Sewn Back Together (released this past winter through Arts & Crafts), is the electrifying result. The nine-song album begins with a couple of fairly classic-sounding rock songs — the elegiac acoustic lament "Cherry Coke" followed by the spiky college rock of "Residential Military" — but from there takes a sharp turn. There's a plaintive emo track ("Spirit in Me,"), a heart-lifting chant ("Yaweh") and a couple of honey-sweet Auto-Tune experiments ("The Once Child," "Zaagitoon"). In its collage-like grab bag of sounds, it embodies a similar spirit as Drew's work with Broken Social Scene.
"Working with Kevin Drew was so fast," says Monkman. "Adam would be in the next room doing his guitar part, and while he was doing that, being recorded, I would be in the control room with [engineer] Nyles [Spencer] and Kevin, coming up with an acoustic part on the spot. And then Adam would be done and [it would] be like, 'Okay Dan, you've got 30 seconds to go do something, then you're moving on.' So I'd jump in the next room, do the thing, and I'd come back and everybody would be like, 'Whoa, that was sick, let's keep going!' I think we got three songs done in one day, and then after that we were off to the races."
Having captured lighting in a bottle with Sewn Back Together, OMBIIGIZI are now tasked with recreating that energy on stage. Having made their live debut this spring opening for Broken Social Scene at Toronto's Massey Hall, they have now lined up Canadian tour dates that will find them performing at festivals and venues across the country.
Sturgeon says the band are eagerly anticipating this summer's outdoor shows, where "artists and festival attendees can gather outdoors and start enjoying some live music and community in safer ways."

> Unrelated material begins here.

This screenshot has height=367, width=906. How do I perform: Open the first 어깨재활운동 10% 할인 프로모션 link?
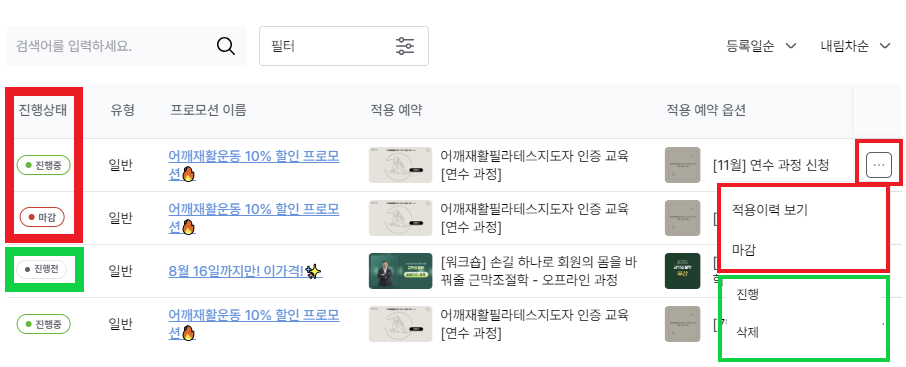[254, 165]
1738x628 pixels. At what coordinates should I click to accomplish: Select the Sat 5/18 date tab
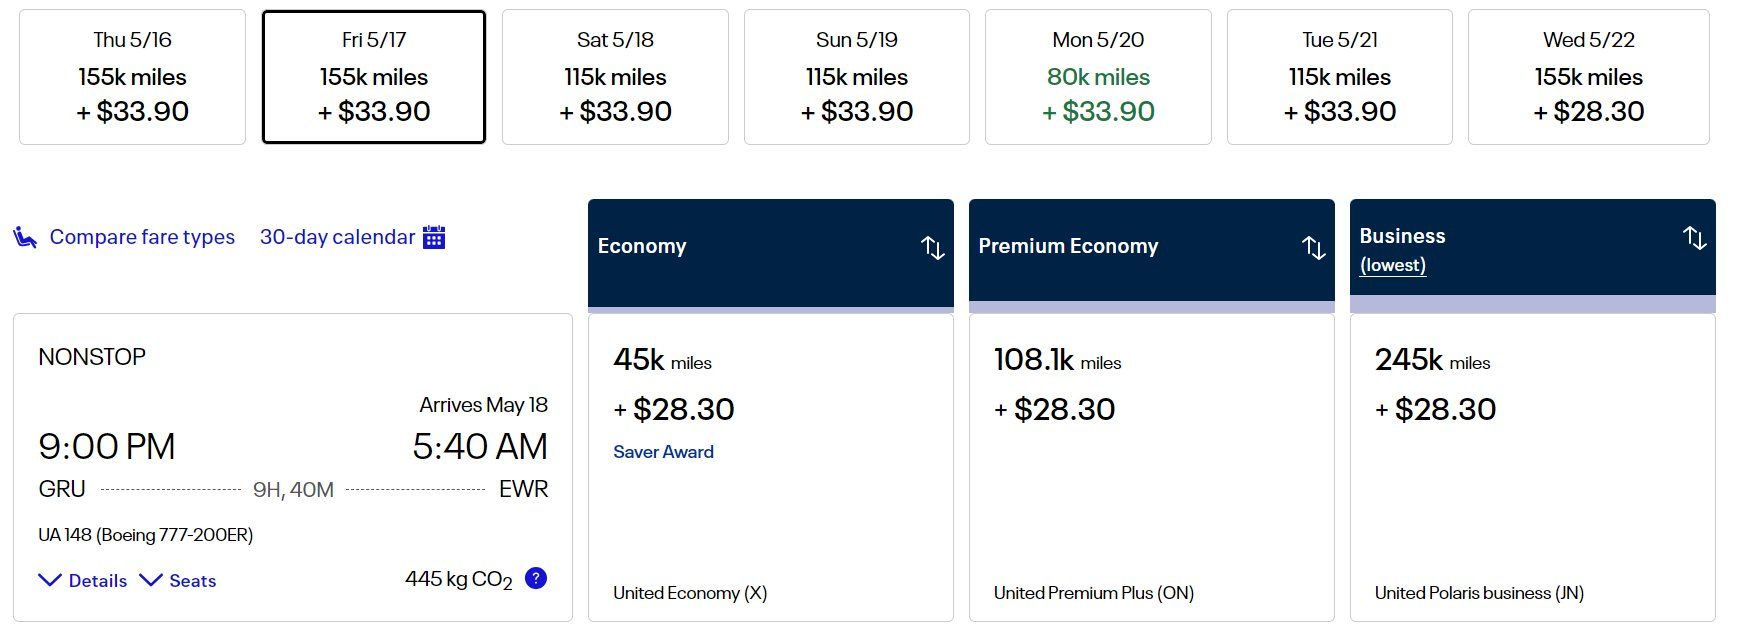coord(615,77)
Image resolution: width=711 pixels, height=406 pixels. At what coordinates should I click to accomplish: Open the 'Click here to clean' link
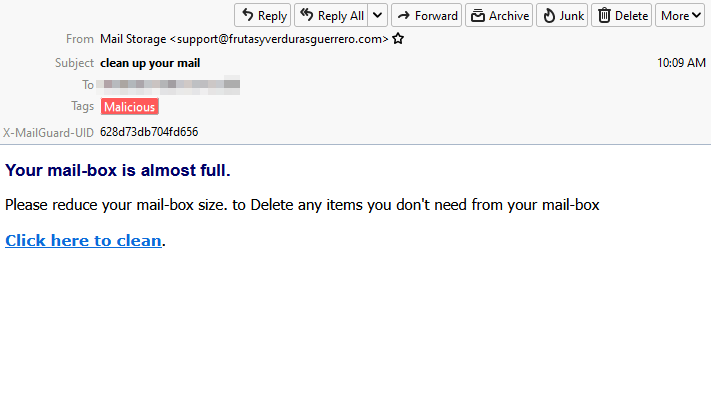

As for the challenge of sewing back together Sewn Back Together's studio arrangements, he adds, "It's been a great joy translating these songs to a live show. We've been expanding the sonic landscape of the songs, leaning into our jams and the noise we're used to creating with a full band. In many ways, we had to teach ourselves how to play the songs again, which has been a lot of fun and puts a new twist on things."